Another helpful concept for thinking about data management in research is the “lifecycle of research data.” The lifecycle approach breaks the management of data into several phases, thus enabling us to concentrate on the specific challenges related to a given phase (Chisholm, 2015). In this tutorial, we break the lifecycle of research data into four phases: data planning; data generating; data processing; and data using, sharing, and preserving. The concept “lifecycle” reminds us that data does not simply vanish with the conclusion of a research project or the publication of its findings. The existing data lays the groundwork for new research initiatives and thus starts new cycles of life.
The Ecology of Data
The ecological approach to data management is inspired by research in the information sciences. The traditional approach to information management, which focuses almost exclusively on the application of technology, fails to recognize the diverse culture, people, and relations that in important ways shape the flow of information. Therefore, Davenport and Prusak (1997) use the “information ecology” to call attention to “an organization’s entire information environment” (p.4). Just like an ecosystem describes a community of distinct and interrelated species, subsystems, and the environment, the “ecology of data” includes not only the datasets but also humans, organizations, technologies, and networks; data interacts with each of these groups like energy circulates in a biological ecosystem. Unlike people who understand data management as ensuring the proper functioning of a mechanical system that generates and transfers data, an ecological perspective calls our attention not only to how data performs but also to the values and decisions of the human and organizational actors, which play important roles in shaping the performance of data (Nadim, 2016). In other words, the humans and organizations in the ecology of data not only manage the data but also take part in creating the entire data environment. Accordingly, instead of being masters who exercise complete control of research data, researchers act like “residents” in the ecology of data: their interaction with data is impacted by, and in turn impacts, the entire ecosystem.
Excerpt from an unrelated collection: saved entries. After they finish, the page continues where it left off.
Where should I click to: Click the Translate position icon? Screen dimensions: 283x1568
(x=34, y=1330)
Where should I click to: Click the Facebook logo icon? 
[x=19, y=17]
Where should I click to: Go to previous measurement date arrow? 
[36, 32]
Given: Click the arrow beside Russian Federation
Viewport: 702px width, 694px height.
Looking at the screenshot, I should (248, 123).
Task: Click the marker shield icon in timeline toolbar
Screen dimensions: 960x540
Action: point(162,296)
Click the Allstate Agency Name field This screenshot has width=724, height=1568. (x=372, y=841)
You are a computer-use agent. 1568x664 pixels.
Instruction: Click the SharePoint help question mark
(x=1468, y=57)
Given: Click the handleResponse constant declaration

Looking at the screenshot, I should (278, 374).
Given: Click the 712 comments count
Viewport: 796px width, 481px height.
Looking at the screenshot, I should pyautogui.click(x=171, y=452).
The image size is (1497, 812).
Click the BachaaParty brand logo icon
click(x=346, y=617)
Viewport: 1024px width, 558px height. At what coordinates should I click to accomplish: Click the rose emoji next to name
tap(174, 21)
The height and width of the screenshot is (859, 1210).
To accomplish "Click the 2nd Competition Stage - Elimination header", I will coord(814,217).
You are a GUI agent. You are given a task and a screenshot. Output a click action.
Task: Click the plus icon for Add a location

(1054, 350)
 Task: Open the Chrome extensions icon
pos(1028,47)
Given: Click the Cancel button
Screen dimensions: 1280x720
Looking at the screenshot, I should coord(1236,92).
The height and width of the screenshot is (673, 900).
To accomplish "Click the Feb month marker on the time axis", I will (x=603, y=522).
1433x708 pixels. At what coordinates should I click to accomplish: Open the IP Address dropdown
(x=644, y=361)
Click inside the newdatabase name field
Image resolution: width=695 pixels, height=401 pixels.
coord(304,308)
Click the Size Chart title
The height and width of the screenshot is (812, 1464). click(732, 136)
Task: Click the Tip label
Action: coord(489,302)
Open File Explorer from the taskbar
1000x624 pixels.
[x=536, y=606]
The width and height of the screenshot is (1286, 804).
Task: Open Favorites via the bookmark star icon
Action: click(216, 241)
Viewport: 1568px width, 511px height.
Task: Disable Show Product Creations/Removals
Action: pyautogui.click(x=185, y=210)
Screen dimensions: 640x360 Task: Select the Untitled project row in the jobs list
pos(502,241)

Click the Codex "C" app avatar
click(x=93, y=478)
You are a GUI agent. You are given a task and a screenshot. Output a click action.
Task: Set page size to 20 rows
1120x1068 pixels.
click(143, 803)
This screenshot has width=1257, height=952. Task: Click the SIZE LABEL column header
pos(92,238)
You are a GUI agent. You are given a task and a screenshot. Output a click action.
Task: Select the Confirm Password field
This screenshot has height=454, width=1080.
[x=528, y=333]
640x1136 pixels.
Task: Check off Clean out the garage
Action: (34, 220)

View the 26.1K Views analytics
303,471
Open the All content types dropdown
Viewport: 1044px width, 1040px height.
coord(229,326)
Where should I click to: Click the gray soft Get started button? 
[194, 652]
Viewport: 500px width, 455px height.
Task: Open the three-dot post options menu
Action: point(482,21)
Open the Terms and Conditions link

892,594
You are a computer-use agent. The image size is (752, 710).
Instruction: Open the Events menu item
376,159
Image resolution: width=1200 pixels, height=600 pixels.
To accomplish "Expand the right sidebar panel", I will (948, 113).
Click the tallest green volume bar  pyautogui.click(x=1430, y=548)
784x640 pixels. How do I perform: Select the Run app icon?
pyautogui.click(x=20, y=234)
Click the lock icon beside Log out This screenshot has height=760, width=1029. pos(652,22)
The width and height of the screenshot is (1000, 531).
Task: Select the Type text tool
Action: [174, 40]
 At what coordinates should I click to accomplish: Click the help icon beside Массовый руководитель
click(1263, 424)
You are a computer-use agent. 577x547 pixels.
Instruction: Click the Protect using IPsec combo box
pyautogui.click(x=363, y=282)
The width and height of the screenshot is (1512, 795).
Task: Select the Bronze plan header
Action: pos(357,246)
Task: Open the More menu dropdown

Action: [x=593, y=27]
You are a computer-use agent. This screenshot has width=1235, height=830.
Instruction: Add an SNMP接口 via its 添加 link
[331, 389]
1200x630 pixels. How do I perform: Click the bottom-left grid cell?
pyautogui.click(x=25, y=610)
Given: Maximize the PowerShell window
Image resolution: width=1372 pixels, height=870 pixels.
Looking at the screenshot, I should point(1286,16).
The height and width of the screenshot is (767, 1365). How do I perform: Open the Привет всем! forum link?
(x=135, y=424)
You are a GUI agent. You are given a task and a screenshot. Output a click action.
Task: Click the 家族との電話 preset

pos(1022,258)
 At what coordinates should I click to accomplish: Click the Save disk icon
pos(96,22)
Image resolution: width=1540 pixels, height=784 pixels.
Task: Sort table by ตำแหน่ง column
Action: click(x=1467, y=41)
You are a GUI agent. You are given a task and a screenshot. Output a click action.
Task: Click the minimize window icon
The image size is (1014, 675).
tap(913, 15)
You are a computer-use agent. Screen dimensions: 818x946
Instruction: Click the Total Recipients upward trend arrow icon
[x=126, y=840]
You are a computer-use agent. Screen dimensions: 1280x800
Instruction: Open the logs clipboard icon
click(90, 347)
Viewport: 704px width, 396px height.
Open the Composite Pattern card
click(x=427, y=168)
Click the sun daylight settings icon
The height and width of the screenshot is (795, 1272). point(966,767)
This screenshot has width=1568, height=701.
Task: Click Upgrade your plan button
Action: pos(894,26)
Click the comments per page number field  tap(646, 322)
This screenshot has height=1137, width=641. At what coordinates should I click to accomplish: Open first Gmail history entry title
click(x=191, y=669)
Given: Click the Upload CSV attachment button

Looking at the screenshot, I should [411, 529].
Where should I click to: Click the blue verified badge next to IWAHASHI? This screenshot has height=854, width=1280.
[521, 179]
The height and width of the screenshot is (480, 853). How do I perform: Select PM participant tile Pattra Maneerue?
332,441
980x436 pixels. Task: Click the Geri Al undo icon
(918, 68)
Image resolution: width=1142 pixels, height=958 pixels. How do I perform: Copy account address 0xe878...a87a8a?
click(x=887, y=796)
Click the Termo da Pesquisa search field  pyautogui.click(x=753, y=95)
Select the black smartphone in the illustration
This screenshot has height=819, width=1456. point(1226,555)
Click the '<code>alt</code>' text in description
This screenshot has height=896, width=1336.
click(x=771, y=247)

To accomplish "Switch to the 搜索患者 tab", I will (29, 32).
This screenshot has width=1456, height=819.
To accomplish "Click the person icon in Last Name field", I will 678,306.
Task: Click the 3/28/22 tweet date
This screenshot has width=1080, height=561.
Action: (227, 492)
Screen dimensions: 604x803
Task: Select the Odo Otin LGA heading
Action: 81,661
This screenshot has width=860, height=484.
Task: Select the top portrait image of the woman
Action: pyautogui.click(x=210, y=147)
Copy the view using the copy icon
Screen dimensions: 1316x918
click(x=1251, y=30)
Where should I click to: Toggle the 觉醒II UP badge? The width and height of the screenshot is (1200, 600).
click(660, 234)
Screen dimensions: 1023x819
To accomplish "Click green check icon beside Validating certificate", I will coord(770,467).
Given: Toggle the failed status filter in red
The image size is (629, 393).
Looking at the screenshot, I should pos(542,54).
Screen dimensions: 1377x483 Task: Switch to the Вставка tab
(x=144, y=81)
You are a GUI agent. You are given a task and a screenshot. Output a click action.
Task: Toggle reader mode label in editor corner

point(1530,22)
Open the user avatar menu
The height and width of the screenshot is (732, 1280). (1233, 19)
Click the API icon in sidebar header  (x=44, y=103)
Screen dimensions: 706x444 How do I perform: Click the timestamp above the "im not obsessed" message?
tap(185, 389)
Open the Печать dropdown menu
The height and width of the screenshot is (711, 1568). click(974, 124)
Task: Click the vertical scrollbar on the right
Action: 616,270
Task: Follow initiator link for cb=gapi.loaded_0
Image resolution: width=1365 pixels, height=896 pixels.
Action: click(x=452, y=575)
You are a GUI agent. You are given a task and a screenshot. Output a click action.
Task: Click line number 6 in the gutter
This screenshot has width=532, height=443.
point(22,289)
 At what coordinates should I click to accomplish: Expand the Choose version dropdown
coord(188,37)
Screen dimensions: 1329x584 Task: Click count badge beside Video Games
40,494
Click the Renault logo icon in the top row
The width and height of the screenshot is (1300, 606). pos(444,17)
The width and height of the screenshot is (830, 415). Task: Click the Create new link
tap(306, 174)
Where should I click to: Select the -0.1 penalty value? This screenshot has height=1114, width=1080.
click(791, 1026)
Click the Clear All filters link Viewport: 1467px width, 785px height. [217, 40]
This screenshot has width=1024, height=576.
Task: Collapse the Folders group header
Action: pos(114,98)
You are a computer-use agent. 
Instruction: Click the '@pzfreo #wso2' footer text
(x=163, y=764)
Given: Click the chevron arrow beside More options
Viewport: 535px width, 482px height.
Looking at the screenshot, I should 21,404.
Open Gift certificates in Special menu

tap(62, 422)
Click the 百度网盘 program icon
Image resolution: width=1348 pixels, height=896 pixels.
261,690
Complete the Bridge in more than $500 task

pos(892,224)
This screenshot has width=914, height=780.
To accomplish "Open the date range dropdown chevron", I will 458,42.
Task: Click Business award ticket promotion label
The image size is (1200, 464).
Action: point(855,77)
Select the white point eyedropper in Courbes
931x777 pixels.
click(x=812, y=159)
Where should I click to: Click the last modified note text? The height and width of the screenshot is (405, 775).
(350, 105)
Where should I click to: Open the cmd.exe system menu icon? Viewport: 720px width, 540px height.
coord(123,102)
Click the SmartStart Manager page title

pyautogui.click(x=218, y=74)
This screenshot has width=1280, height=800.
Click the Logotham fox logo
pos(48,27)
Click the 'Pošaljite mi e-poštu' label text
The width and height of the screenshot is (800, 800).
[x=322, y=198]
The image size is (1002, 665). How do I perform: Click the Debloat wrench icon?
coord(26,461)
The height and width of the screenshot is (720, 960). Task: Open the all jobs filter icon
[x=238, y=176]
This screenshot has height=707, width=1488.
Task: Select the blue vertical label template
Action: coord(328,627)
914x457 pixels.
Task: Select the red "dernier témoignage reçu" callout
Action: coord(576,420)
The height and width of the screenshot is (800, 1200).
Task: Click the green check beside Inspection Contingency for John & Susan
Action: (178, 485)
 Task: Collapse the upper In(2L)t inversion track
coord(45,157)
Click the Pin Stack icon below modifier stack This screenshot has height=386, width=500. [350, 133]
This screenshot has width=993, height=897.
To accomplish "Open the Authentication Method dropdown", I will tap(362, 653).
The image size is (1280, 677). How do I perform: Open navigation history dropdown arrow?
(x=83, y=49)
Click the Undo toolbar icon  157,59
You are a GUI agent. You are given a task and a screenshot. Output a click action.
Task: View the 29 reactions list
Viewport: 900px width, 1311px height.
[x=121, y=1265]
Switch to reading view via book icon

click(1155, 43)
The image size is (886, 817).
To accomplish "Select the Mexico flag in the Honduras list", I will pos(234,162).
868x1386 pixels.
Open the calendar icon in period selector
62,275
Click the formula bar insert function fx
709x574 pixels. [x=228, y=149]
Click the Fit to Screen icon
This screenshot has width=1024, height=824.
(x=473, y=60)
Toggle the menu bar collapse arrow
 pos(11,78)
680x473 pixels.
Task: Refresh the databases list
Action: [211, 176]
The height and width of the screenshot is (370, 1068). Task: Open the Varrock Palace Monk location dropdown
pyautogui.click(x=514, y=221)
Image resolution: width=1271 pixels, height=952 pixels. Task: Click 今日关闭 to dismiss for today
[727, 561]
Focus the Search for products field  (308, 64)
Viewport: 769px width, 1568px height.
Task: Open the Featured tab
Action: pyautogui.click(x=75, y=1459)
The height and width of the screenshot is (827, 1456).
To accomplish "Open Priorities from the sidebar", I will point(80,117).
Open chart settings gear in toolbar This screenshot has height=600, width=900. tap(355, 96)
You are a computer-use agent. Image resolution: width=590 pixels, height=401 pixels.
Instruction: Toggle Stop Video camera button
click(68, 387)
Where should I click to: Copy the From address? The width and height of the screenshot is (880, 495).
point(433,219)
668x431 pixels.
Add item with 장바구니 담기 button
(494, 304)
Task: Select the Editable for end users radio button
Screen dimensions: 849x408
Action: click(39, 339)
The four units in this tutorial do not progress linearly from one to the other. Instead, they act as four self-sustaining and interdependent subparts of an ecosystem of data. Figure 2 illustrates the relationship of these units. Following the lifecycle of research data, we introduce some concepts, norms, and tools related to responsible and ethical practice in research design, data collection, data processing, and use of data in publishing and applying research findings. These lessons are also meant to invite you to contemplate on questions about academic standards, communication in research, the purposes of research, as well as ethical issues, such as the rights of various groups and individuals based on their roles in the research process.
Besides traveling through the lifecycle of research, data also lives in a broader “life cycle,” i.e., the physical and virtual systems in which information about various aspects of our lives is translated into data and being collected, processed, and exchanged. Assisted by the data sciences and computing technologies, this seamless and boundless system of big data is continuously recording, overseeing, supporting, and communicating with numerous domains of our daily lives. Just consider how much information can be revealed in a credit card. Analyzing the credit card records can yield information about the cardholder’s routes and means of travel, consumptions of food, visits to clinics, purchase of medication, shopping of books, movies, games, and the list goes on. How does this all-encompassing and gigantic life cycle of data change the ways we think about ethics? What are researchers’ ethical responsibilities as they take part in creating and applying big data technologies? We also explore these questions as they are embedded in the lifecycle of data management.
Chisholm, Malcolm. 2015. “7 Phases of A Data Life Cycle.” Information Management. http://www.information-management.com/news/data-management/Data-Life-Cycle-Defined-10027232-1.html.
Davenport, Thomas H., and Laurance. Prusak. 1997. Information Ecology: Mastering the Information and Knowledge Environment. New York, NY: Oxford University Press.
Nadim, Tahani. 2016. “Data Labours: How the Sequence Databases GenBank and EMBL-Bank Make Data.” Science as Culture 25 (June): 1–24. doi:10.1080/09505431.2016.1189894.